::: DATA FOR PROCESSING :::
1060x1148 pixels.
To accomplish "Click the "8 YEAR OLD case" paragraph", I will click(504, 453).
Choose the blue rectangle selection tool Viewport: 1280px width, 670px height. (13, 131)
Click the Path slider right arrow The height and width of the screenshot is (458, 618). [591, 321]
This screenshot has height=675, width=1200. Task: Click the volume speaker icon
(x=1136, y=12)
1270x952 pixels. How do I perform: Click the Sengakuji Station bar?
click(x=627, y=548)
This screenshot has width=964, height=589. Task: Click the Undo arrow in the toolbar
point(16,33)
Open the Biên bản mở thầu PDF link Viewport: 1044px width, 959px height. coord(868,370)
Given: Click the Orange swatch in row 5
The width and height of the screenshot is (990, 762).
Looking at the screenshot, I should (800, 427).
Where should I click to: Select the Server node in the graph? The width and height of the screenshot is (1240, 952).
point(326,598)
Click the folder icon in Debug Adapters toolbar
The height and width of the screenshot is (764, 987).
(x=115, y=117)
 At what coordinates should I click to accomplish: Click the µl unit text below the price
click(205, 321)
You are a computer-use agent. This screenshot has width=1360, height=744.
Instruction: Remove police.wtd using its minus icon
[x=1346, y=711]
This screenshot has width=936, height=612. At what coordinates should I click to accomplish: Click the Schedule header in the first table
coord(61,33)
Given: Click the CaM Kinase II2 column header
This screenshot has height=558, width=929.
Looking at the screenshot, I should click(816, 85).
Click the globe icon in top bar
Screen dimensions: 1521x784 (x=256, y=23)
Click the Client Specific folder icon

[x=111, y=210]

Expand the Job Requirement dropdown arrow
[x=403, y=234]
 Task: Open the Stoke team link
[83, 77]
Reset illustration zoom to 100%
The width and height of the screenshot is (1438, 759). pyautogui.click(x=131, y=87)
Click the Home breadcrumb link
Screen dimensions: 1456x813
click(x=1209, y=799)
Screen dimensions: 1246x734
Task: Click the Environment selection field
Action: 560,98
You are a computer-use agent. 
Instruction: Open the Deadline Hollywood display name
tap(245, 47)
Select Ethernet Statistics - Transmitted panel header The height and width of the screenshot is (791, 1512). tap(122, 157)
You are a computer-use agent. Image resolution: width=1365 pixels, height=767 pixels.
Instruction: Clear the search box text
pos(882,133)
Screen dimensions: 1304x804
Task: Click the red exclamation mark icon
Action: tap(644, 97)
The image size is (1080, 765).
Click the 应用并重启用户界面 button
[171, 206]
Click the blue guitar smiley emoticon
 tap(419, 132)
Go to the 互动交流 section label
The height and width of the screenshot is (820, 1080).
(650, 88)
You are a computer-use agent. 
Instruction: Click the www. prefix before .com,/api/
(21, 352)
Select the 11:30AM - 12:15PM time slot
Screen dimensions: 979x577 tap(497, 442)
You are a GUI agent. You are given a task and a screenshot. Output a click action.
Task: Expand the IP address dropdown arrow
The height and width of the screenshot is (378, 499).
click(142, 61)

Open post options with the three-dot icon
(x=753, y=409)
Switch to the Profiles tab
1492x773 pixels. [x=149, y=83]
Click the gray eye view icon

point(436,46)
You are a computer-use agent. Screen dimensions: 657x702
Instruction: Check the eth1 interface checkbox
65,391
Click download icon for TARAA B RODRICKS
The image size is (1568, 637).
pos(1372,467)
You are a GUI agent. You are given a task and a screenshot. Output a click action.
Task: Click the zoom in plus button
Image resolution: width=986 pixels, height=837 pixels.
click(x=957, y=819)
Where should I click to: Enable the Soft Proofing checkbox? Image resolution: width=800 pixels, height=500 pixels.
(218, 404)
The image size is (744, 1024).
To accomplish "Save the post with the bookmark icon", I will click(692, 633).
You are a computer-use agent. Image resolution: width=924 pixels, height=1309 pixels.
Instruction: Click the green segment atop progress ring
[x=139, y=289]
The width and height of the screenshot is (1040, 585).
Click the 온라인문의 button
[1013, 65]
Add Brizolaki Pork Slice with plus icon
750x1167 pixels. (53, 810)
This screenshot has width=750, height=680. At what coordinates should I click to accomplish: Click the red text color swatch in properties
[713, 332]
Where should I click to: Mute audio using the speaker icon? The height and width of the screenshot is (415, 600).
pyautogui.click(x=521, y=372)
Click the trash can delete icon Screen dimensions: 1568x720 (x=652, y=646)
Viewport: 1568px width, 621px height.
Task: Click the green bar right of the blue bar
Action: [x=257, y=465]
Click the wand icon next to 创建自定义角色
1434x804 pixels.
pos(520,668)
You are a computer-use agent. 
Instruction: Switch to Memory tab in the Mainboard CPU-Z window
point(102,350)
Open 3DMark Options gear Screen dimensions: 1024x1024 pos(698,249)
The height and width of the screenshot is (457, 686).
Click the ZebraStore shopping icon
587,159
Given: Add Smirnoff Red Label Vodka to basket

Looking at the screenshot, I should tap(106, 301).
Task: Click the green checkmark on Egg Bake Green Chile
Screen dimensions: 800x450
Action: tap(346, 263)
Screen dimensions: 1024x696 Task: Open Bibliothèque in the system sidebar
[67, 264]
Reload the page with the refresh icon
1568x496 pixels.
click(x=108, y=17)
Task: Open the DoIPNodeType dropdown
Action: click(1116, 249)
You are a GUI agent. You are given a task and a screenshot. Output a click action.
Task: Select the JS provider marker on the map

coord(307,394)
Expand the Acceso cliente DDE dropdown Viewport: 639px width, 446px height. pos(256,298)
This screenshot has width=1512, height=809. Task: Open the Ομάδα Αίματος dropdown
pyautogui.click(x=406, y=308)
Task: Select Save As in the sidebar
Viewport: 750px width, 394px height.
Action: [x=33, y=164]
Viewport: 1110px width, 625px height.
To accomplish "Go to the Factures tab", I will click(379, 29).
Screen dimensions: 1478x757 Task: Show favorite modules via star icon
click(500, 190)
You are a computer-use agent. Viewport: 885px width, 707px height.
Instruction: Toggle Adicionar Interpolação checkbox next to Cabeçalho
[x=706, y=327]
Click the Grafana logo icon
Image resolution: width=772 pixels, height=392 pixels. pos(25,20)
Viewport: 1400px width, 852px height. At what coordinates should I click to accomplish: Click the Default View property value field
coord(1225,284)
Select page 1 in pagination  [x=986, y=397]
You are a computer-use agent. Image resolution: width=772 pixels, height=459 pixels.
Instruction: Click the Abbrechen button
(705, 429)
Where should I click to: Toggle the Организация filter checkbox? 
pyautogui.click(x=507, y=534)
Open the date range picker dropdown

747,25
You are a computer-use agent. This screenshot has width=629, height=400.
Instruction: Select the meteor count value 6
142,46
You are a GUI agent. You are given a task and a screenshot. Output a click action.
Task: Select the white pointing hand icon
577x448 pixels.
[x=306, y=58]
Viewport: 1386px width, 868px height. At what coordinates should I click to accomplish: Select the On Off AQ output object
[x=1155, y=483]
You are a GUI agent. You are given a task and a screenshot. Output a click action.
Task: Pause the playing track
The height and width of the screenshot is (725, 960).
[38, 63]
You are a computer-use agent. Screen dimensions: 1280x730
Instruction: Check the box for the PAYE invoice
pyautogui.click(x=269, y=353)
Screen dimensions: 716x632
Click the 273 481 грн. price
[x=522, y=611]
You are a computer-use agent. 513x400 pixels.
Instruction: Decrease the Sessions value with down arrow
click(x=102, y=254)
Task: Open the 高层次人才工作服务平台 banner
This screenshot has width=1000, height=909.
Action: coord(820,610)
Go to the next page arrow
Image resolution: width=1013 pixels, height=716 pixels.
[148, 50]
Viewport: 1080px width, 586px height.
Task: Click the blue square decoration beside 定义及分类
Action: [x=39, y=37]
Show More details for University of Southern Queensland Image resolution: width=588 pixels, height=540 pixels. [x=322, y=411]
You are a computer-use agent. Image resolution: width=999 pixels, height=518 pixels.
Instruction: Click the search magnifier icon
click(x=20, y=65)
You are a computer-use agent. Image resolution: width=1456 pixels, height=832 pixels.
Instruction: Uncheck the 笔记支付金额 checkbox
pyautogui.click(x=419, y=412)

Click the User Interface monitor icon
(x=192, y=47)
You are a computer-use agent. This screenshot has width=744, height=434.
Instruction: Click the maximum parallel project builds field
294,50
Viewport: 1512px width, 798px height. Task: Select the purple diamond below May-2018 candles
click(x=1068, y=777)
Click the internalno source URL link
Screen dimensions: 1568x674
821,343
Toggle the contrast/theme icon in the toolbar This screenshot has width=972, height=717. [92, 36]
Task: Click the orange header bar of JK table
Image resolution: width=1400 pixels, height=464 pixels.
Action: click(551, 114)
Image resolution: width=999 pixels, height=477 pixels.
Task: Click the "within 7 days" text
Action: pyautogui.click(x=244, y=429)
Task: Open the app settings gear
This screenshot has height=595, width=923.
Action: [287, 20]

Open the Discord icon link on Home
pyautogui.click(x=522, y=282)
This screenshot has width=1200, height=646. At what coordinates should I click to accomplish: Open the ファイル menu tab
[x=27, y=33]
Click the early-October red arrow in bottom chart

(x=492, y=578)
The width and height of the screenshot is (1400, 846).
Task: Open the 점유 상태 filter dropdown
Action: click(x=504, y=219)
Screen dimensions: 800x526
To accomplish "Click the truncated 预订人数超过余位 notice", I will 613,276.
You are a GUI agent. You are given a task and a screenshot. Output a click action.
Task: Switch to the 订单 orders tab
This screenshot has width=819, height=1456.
:::
## EXERCISE DETAILS
Your answer should consist solely of the lines from the one containing "Screen dimensions: 800x526" through the last line of the listing, written out word for word.

## COMPLETED EXERCISE
Screen dimensions: 800x526
To accomplish "Click the truncated 预订人数超过余位 notice", I will 613,276.
You are a GUI agent. You are given a task and a screenshot. Output a click action.
Task: Switch to the 订单 orders tab
This screenshot has width=819, height=1456.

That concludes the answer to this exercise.